## WHAT YOU ARE ASKED TO DO
From the line containing "Learn (21, 2187)" down to the last line of the entries, print each line exactly and leave the pictures out.

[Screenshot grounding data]
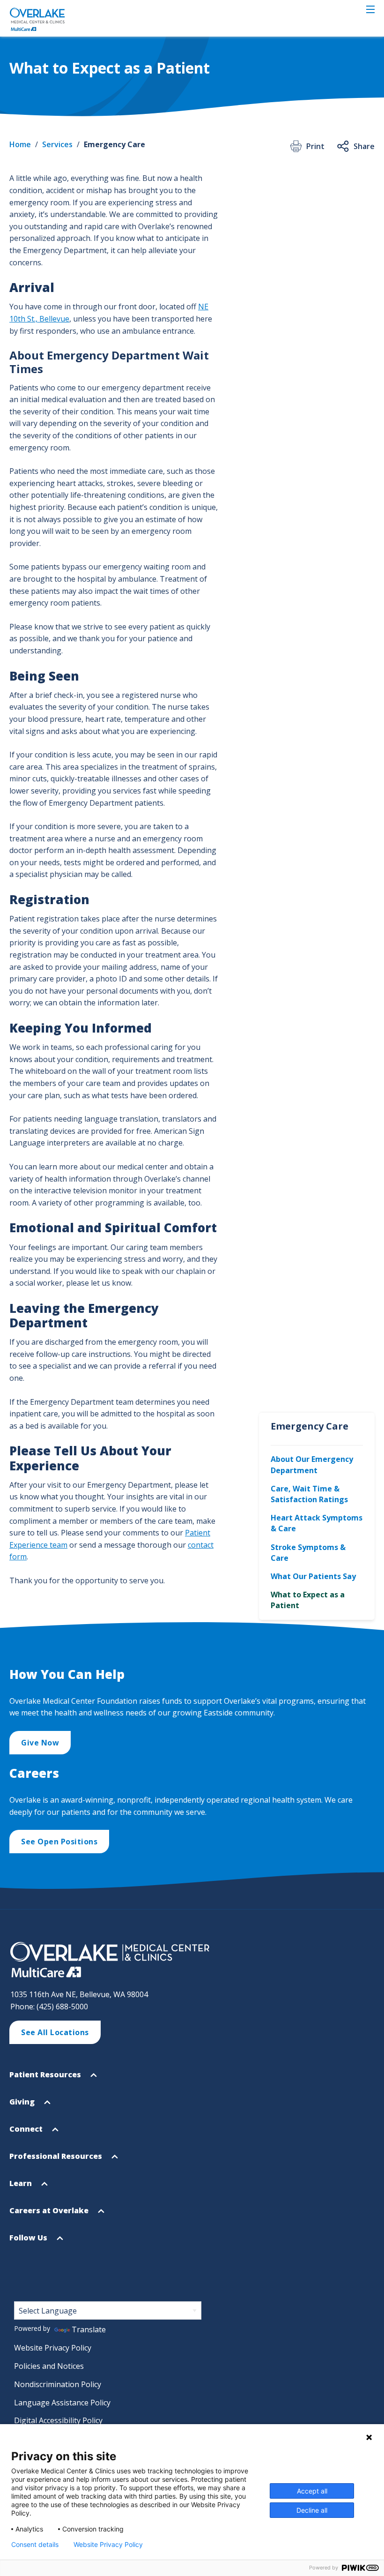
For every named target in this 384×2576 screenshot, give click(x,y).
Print (315, 146)
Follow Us (29, 2241)
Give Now (40, 1742)
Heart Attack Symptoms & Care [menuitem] (316, 1523)
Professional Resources (56, 2160)
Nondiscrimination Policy (57, 2384)
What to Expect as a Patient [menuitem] (308, 1599)
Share (364, 146)
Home (20, 144)
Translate (89, 2329)
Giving (23, 2106)
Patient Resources (46, 2078)
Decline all (311, 2510)
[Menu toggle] (370, 9)
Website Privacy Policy (52, 2348)
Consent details (35, 2544)
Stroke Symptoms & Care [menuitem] (308, 1552)
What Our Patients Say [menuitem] (313, 1576)
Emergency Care (114, 144)
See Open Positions (59, 1841)
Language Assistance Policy (62, 2402)
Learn (21, 2187)
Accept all (312, 2491)
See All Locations (55, 2032)
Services (57, 144)
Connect (26, 2133)
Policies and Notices (49, 2366)
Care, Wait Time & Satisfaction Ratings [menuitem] (309, 1494)
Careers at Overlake (49, 2214)
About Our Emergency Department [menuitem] (312, 1464)
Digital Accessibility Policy (58, 2420)
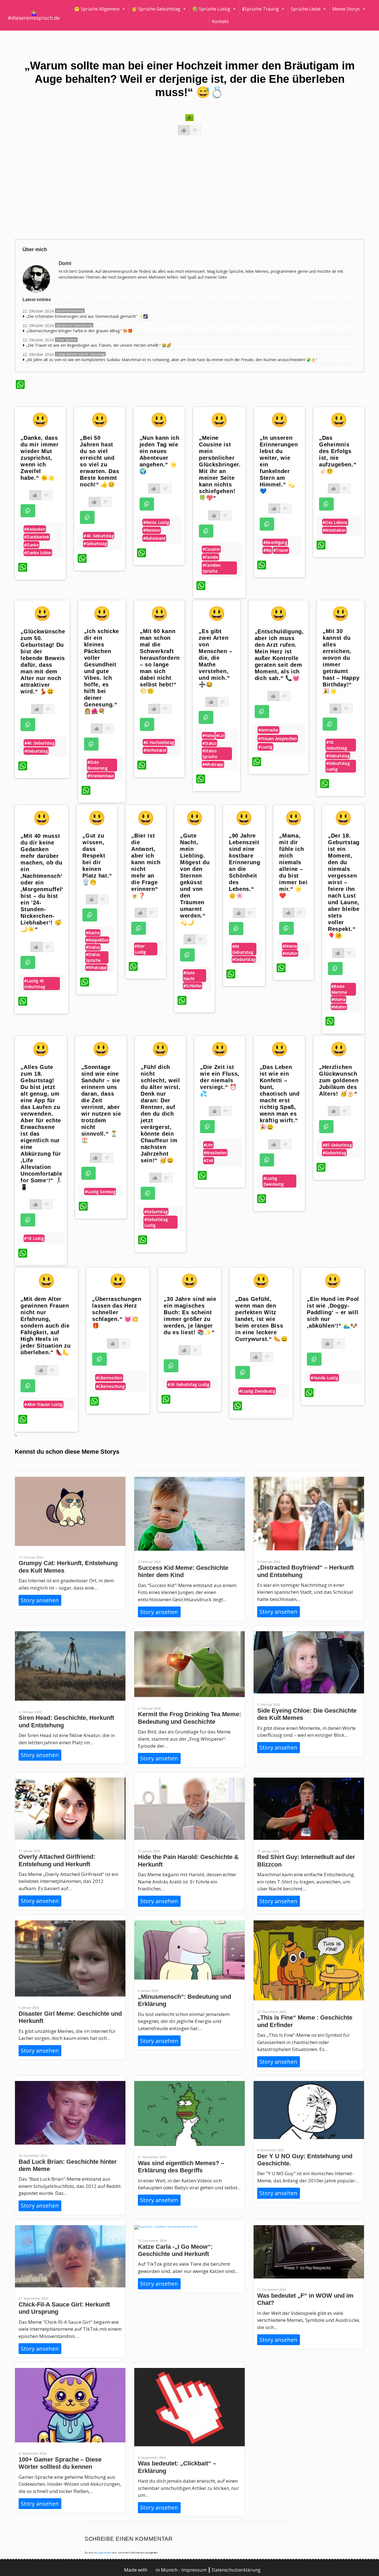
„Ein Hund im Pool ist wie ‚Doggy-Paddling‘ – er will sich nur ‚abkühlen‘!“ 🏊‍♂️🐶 (333, 1312)
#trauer (280, 550)
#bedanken (35, 529)
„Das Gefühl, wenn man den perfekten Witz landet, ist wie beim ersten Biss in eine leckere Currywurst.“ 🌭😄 (261, 1319)
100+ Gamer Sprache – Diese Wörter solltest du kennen (60, 2463)
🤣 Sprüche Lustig (211, 9)
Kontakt (220, 21)
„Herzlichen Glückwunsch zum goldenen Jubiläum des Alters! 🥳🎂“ (338, 1080)
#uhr (208, 1145)
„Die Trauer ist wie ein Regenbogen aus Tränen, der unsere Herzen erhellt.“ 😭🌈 (98, 345)
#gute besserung (97, 765)
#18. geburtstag (336, 745)
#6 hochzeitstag (158, 742)
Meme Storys (346, 9)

## RESPONSE TO THIS TASK
Learn (21, 2187)
Accept all (312, 2491)
See All Locations (55, 2032)
Services (57, 144)
Connect (26, 2133)
Policies and Notices (49, 2366)
Care, Wait Time & Satisfaction Ratings [menuitem] (309, 1494)
Careers at Overlake (49, 2214)
About Our Emergency Department [menuitem] (312, 1464)
Digital Accessibility Policy (58, 2420)
„Ein Hund im Pool ist wie ‚Doggy-Paddling‘ – er will sich nur ‚abkühlen‘!“ 🏊‍♂️🐶 (333, 1312)
#trauer (280, 550)
#bedanken (35, 529)
„Das Gefühl, wenn man den perfekten Witz landet, ist wie beim ersten Biss in eine leckere Currywurst.“ 🌭😄 (261, 1319)
100+ Gamer Sprache – Diese Wörter solltest du kennen (60, 2463)
🤣 Sprüche Lustig (211, 9)
Kontakt (220, 21)
„Herzlichen Glückwunsch zum goldenen Jubiläum des Alters! 🥳🎂“ (338, 1080)
#uhr (208, 1145)
„Die Trauer ist wie ein Regenbogen aus Tränen, der unsere Herzen erhellt.“ 😭🌈 (98, 345)
#gute besserung (97, 765)
#18. geburtstag (336, 745)
#6 hochzeitstag (158, 742)
Meme Storys (346, 9)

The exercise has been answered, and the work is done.